On May 23, 1995, Sun Microsystems – then a company reasonably well-known within tech circles but obscure from the average person's perspective – introduced the Java programming language into its product catalog. Now, just over 25 years later, the code – which has been available for open-source use since 2006, according to InfoWorld – has been used by enterprises and independent developers all over the world to create countless applications.
Of the major programming languages still in use, only C, C++ and the earliest versions of Python predate it, and developers have certainly made many successful programs with it for multiple operating systems. But it's also critical to acknowledge how Java and many of the apps it's been used to make have been plagued by glitches and flaws throughout its entire life span. (This is why Sun's original slogan for the language – "write once, run anywhere" – is often snarkily altered to "write once, debug everywhere," as far back as in Electronic Design magazine articles from 2002, and likely before that.) It's critical to examine both recent and longtime Java problems before using it as part of any legacy modernization projects your company might be planning.

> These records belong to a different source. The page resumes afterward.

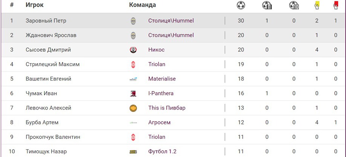Click the Футбол 1.2 team logo

coord(133,152)
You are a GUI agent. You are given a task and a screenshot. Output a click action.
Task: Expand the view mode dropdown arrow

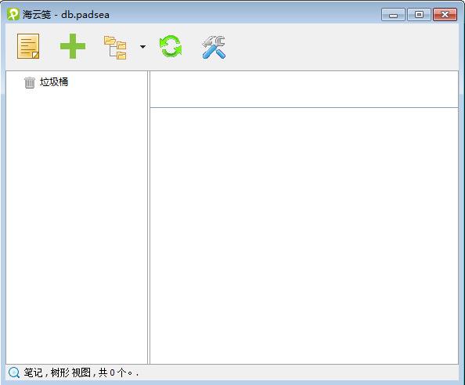142,47
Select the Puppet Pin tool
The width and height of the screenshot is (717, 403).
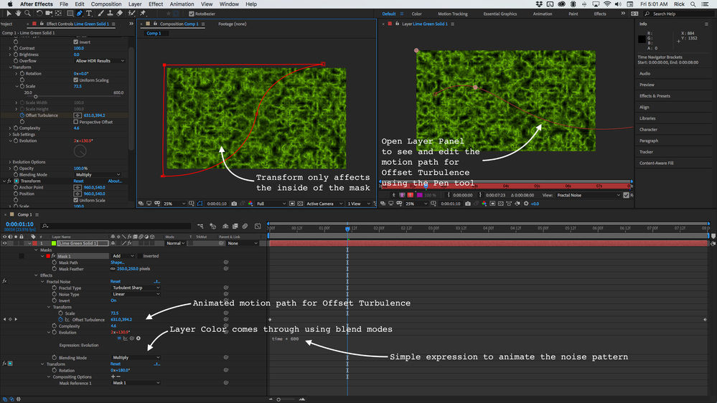point(142,13)
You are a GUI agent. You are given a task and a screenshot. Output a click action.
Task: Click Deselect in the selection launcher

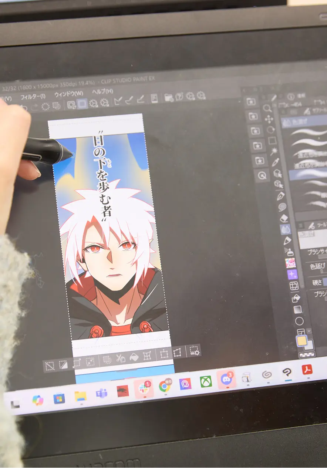[49, 366]
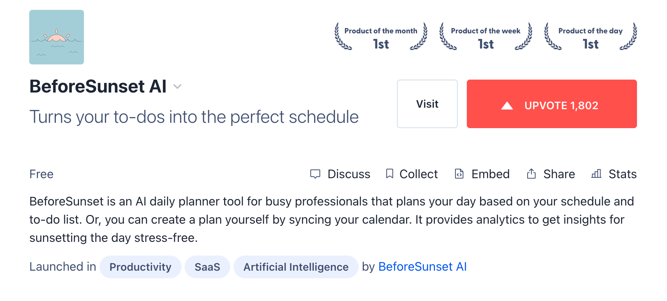The width and height of the screenshot is (667, 301).
Task: Open the BeforeSunset AI maker link
Action: (x=422, y=267)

Cisco call-center system security failure illustrates recent Java issues
For the sake of immediate relevance, let's start with a very recent Java flaw. According to ZDNet, Cisco Systems announced on May 21, 2020, that its Unified Contact Center Express platform, intended for small- or medium-sized call centers of 400 or fewer agents, had a major vulnerability in its remote management interface, which runs on Java. The telecommunications giant urged all Unified CCX users to immediately update their software to version 12.0(1)ES03 or an even newer release to rectify the issue, as no workarounds were available. It elaborated on the matter in an official statement:
"The vulnerability is due to insecure deserialization of user-supplied content by the affected software," Cisco explained. "An attacker could exploit this vulnerability by sending a malicious serialized Java object to a specific listener on an affected system. A successful exploit could allow the attacker to execute arbitrary code as the root user on an affected device."

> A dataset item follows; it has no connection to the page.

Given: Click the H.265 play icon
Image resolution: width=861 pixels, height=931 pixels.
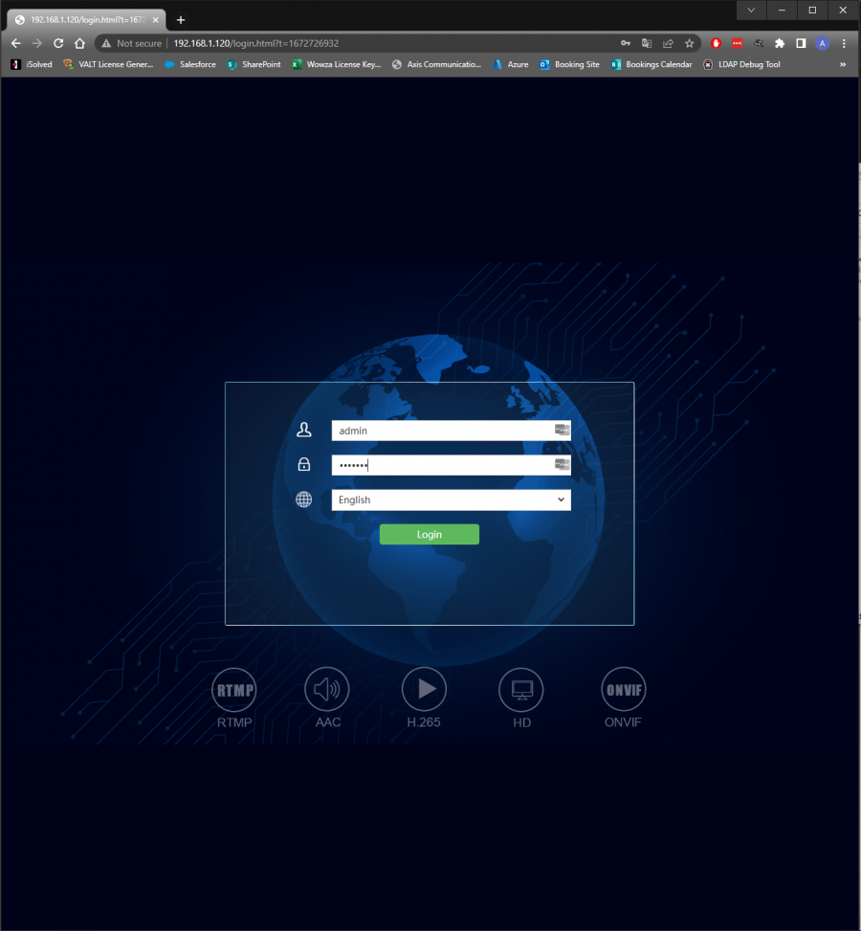Looking at the screenshot, I should 424,689.
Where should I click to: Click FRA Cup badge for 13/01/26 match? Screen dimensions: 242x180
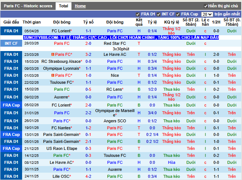11,134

At the time of that statement, Cisco had not learned of any cyberattacks mounted against organizations that were actively using Unified CCX. However, even though the window may have closed for malicious online actors to exploit that particular vulnerability, it once again reflects poorly on the security of Java-based apps. Per the criteria within the most recent version of the Common Vulnerability Scoring System, the glitch scored a 9.8 out of 10.
Historic problem areas
Matters of the code's security typically command the biggest Java-related headlines throughout media outlets focused on the tech sector – with good reason, due to the urgency of cybersecurity and the tendency for developers and security consultants to find exploitable flaws in Java-based apps. But throughout its history, users have also noted several other major issues with Java-created programs: sluggish start-up, slow time to peak performance and a problematically large memory footprint, as noted in a separate InfoWorld article.
The piece did point out that a hypothetical update, proposed in late April on the message board for Java Development Kit Users, could significantly mitigate these issues, simply by ensuring that Java Standard Edition and the JDK would create programs only as standalone entities known as "static images." Doing so would, in theory, cut down on startup time and improve runtime. Mark Reinhold, Oracle's chief architect for its Java platform group, devised this framework, known as Project Leyden.
It remains unclear if Leyden will be integrated into Java SE and the latest JDK. The earliest this could occur is September, when Oracle plans to release JDK 15. Additionally, by Reinhold's own admission, the "static image" program development style is not suitable across the board, so plenty of coders will still have to deal with these limitations of the language.
An uncertain future
Hanging over every Java issue is the language's place at the center of a years-long copyright dispute between Oracle, which acquired Java alongside the now-defunct Sun in 2010, and Google, which used various Java APIs in its creation of the Android mobile operating system. Per the Electronic Frontier Foundation, the case now sits with the U.S. Supreme Court after Google's petition for certiorari was granted in November 2019. (Various state and federal court decisions veered back and forth in favor of either party, dating back to 2012.)
Actual case arguments, however, will not take place until October 2020, according to SCOTUSBlog, as most Supreme Court business is on hold due to the COVID-19 pandemic. Google will likely maintain its claim that use of an open-source code's APIs constitutes fair use, which Oracle contests; if the latter is ultimately victorious, Java's utility to developers could be significantly reduced.